A shop would charge at least $50 labor.

I wouldn't put $100 into a 4 or 5 year old laptop, unless it was a high-end unit. That's why I asked for the make and model.

The old hard drive and mobo of the damaged unit could fetch a $100 or more on FleaBay, again depending on the specs. I'd put that towards a new unit.


----------



## gdc (Aug 17, 2014)

the laptop is a windows 7 professional. 
amd turion 64 
installed memory (ram) 1.00gb
also 60.7 gb capacity with 9.1 gb space left
my neighbor gave it to me.

and honestly I know nothing about computers. just us it for games and what im doing now


----------



## poppameth (Oct 2, 2008)

That's pretty outdated. We'd need a model number to lookup a part for it.


----------



## gdc (Aug 17, 2014)

hi, the laptop is very old. hp pavilion dv5000
s/n cnd6313cb5


----------



## poppameth (Oct 2, 2008)

New about $50. Used on Ebay as low as $30. If you can put it in yourself it may be worth it.
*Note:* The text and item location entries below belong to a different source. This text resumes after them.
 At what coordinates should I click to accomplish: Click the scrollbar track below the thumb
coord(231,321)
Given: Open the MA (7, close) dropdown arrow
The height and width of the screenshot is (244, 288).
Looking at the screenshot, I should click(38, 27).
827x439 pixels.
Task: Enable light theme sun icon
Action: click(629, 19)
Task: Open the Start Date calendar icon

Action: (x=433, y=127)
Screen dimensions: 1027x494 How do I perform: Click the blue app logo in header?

If you need a shop to do it, then it's probably a waste of money.


----------



## gdc (Aug 17, 2014)

hi poppameth and zzzzz, thanks for your help. poppa I looked around to. yes 40 or 50.00 seems to be around the price and I looked up replacing the screen looks easy enough. if I didn't ask and get help from you guys I probably would have gotten a new computer. 

rather spend my money on new tools. thanks


----------